I suggested that we wait awhile until the plane came again. But no plane appeared. Back in we went with Otto still clutching the magazines. After a minute the sound came again, so loudly that the whole building seemed to vibrate. Out we ran. Quiet.

“He’s sure got a fast plane because he gets so far away so fast that we can’t hear him,” Otto grumbled to me. Finally we quit running out and sat on the edge of our beds, wondering what it could be.

Otto was still holding the magazines. Then I tumbled: the extremely long radio aerial tied from the top of a tall tree to a pole fastened to the end of the cabin! The gusting wind started the wire vibrating, making a hum inside the cabin. Otto’s magazines hit the floor with a flop.

“For God sakes,” he said. “Don’t ever tell anyone about this! They will think we are going crazy.”

That day I went to check my marten traps, set alongside the trail toward Flat for about five miles. I was near the end of the trapline when I heard the two Charlies coming. They were both feeling no pain, for they had been tipping the bottle all the way.

When they saw me, Charlie Uotila handed me Hildur’s telegram.
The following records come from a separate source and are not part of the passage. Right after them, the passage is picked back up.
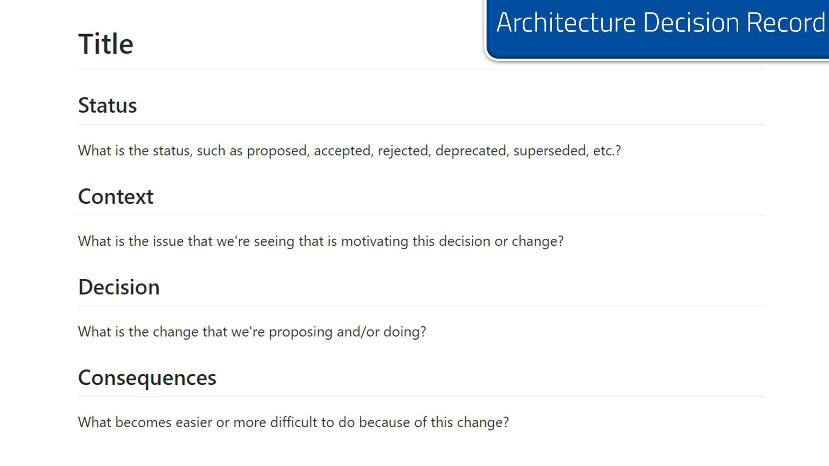The width and height of the screenshot is (829, 466).
Task: Click the Title heading
Action: (x=106, y=44)
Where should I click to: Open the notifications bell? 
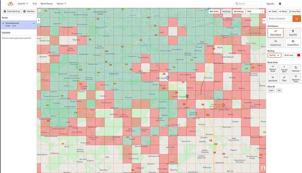click(x=280, y=4)
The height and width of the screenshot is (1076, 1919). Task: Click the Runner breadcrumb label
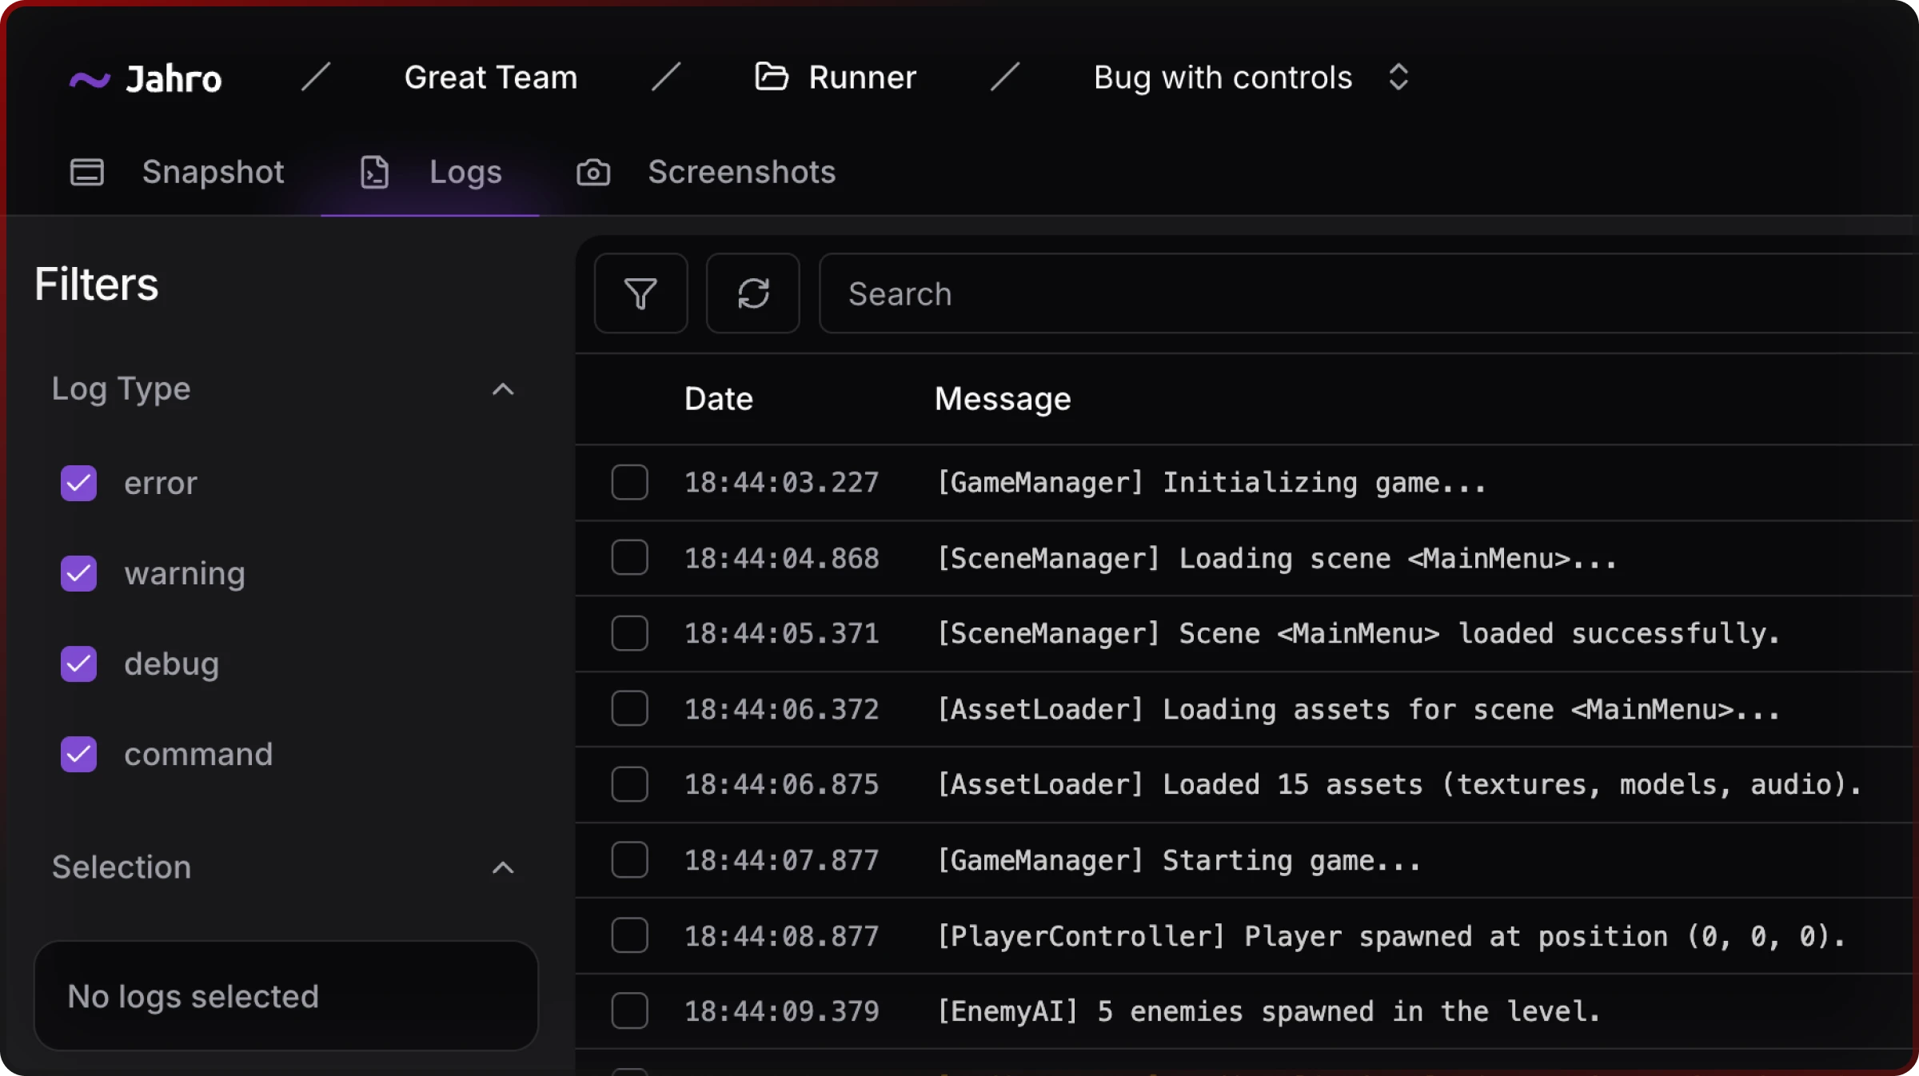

Ray was born on December first and I didn’t get the good news until twenty-seven days later. It made me very happy to hear that we had a son and that both he and Hildur were fine.

Moore Creek was spotted ground so it was just by chance that we hit a rich spot with the drill. But on the strength of this we went to Flat and wired Gus and John in Seattle that we would buy their old dragline.